Il secondo film di Asghar Farhadi è, oltre che tra i più memorabili, il suo lavoro più toccante, anche perché mai il regista si è calato nei bassifondi della società come in questo caso.
A ben vedere, anche se la linea narrativa principale è focalizzata su altro, la crisi di coppia, tema cardine del suo cinema, trova in "Beautiful City" (Shah-re ziba) molteplici declinazioni drammatiche: dal femminicidio compiuto da Akbar, alla morte della madre della vittima, che ha segnato la durezza del carattere del padre quanto l'aver perso una figlia, alla situazione di Firouzeh, divorziata da un anno e mezzo ma costretta a indossare la fede per mantenere un'immagine decorosa agli occhi del vicinato.

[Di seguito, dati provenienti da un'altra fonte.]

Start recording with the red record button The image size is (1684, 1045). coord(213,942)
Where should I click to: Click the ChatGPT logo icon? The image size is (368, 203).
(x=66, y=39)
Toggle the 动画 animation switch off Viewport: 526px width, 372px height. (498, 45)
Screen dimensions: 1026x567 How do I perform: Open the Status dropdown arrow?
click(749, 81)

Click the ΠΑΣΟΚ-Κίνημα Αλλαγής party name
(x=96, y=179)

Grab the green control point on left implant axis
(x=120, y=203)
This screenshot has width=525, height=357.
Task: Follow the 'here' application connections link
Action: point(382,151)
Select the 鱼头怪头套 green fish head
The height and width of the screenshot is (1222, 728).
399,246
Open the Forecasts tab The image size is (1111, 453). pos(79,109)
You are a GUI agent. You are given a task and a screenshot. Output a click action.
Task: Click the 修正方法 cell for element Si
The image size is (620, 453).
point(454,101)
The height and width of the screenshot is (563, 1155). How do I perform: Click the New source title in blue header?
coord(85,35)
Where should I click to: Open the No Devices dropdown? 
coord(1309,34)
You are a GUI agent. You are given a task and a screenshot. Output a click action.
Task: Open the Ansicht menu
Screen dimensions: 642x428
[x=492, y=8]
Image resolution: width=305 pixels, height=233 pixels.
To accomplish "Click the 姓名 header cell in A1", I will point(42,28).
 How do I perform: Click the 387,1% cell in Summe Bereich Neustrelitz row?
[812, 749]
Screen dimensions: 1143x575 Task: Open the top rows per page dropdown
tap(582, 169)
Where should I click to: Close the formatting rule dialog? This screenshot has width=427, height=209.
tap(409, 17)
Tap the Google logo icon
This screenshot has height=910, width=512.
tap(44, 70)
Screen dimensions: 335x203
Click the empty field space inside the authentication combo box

Sempre attento a non cadere in sequenze passibili di censura, nonostante una straordinaria facilità drammaturgica, il film rivolge suo sguardo critico alla morale islamica, che in Iran si è fatta legge dello stato, con le sue discriminazioni di genere e di censo, le sue contraddizioni, le sue pene spietate.
Farhadi, che scrittura per la prima di tante volte l'attrice Taraneh Alidoosti, comincia a strabiliare come sceneggiatore grazie a uno script che, dopo la prima sequenza, non mostra più Akbar, il diretto interessato all'esecuzione della condanna o alla grazia, mentre la sua situazione evolve costantemente, con quelle articolazioni e ramificazioni che diverranno più fitte nei film successivi.
La bella città del titolo è in realtà il quartiere in cui è situato il riformatorio.